I've been doing some reading into the whole NAT traversal thing. I figured I'd share my preliminary findings in the hope to spur interest in others and make them join in thisbrainstorm and maybe we can come up with some new ideas on how to handle NAT traversal in Demigod. In this post I will refer to several IETF documents, but note that many of them are still work in progress and not finished standards.
First let's outline the assumptions I made about what is desirable:
- low latency
- acceptable connection initialization time
- no end-user technical knowledge requirement (e.g. no port forwarding)
- support as much as possible the varying type of NAT on the market
I will try to use terminology from RFC5128 (State of Peer-to-Peer (P2P) Communication across Network Address Translators (NATs)) but sometimes I will slip in some of the older terminology of cone and symmetric NATs or invent my own. I highly recommend reading RFC5128, it specifically mentions peer-to-peer multiplayer online gaming and is only 30 pages long. It is basically a general summary of the problems encountered by peer-to-peer applications in a NAT world and refers to several possible solutions. All those solutions however are still in draft state and not finished.

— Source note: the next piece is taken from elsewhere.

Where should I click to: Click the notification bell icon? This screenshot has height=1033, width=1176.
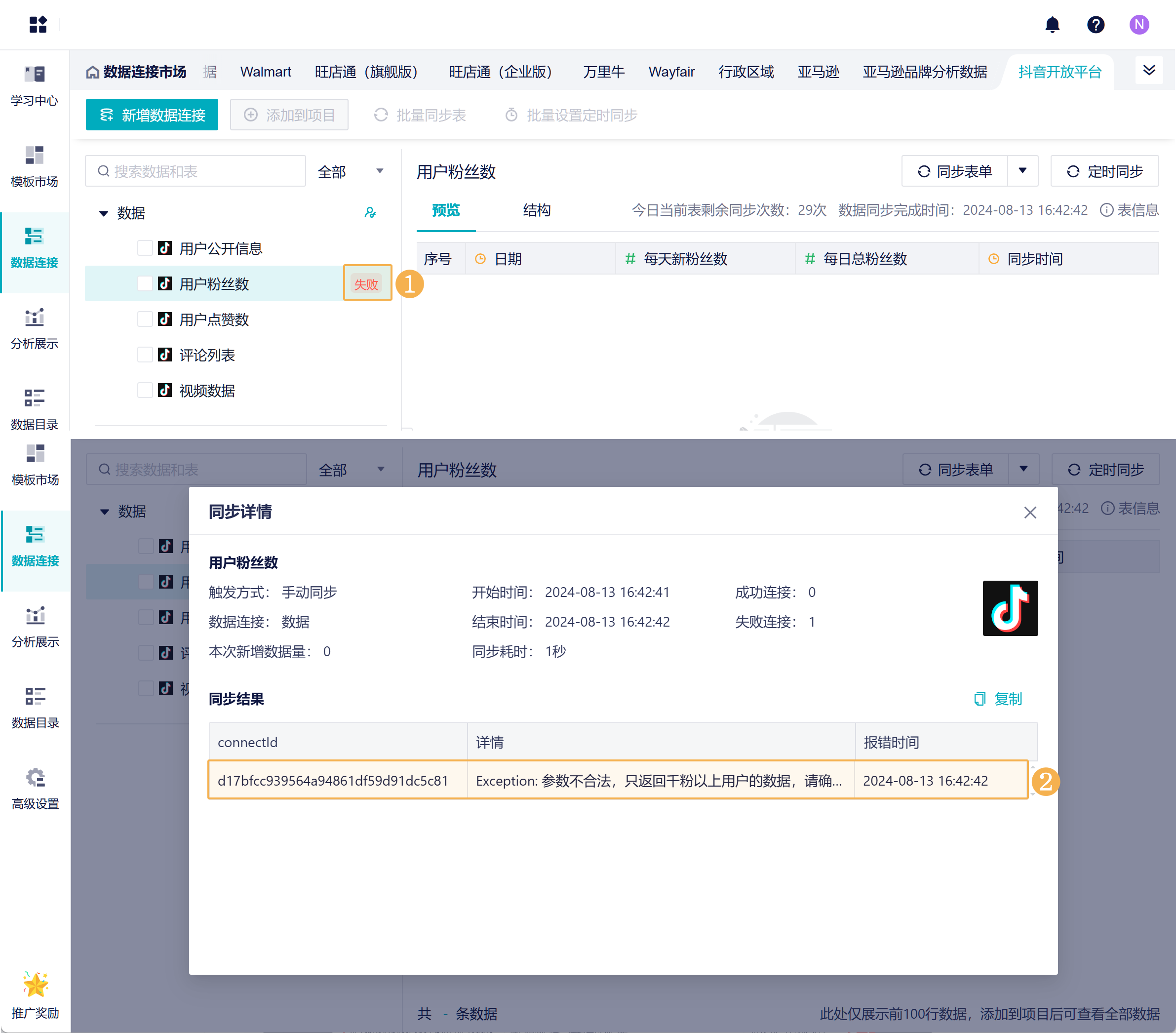pyautogui.click(x=1052, y=25)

Before we can start with NAT hole punching techniques, first we need a way for the game to detect whether it is behind NAT and what type of NAT this is. I think the NAT facilitator already uses STUN but I am not certain whether this is classic STUN (RFC3489) or newer STUN (RFC5389). I have not yet read either of those RFCs but from what I understand the newer STUN uses the newer terminology and covers more types of NAT that classic STUN failed to account for. STUN itself is not a complete solution but just a tool to detect what type of NAT and firewall are in the way. NATs range from easy to traverse (endpoint-independent mapping) to tricky to traverse (symmetric NAT with predictable port numbers) to probably impossible (symmetric NAT with random or illogical port numbers). When I say easy I mean this from a networking standpoint, coding it will probably still be tricky. If we want to support predicting port numbers on symmetric NATs, the initial STUN testing phase might get pretty long, so I recommend that once the type of NAT is determined this answer is cached either locally or on the facilitator for any period between an hour to a day. The benefit of caching on the facilitator is that other people from the same ISP don't need to go through the STUN testing phase again, the drawback is that if we got the type of NAT wrong because it is more complex or weird than earlier assumed, that whole ISP might be disconnected from Demigod for a while.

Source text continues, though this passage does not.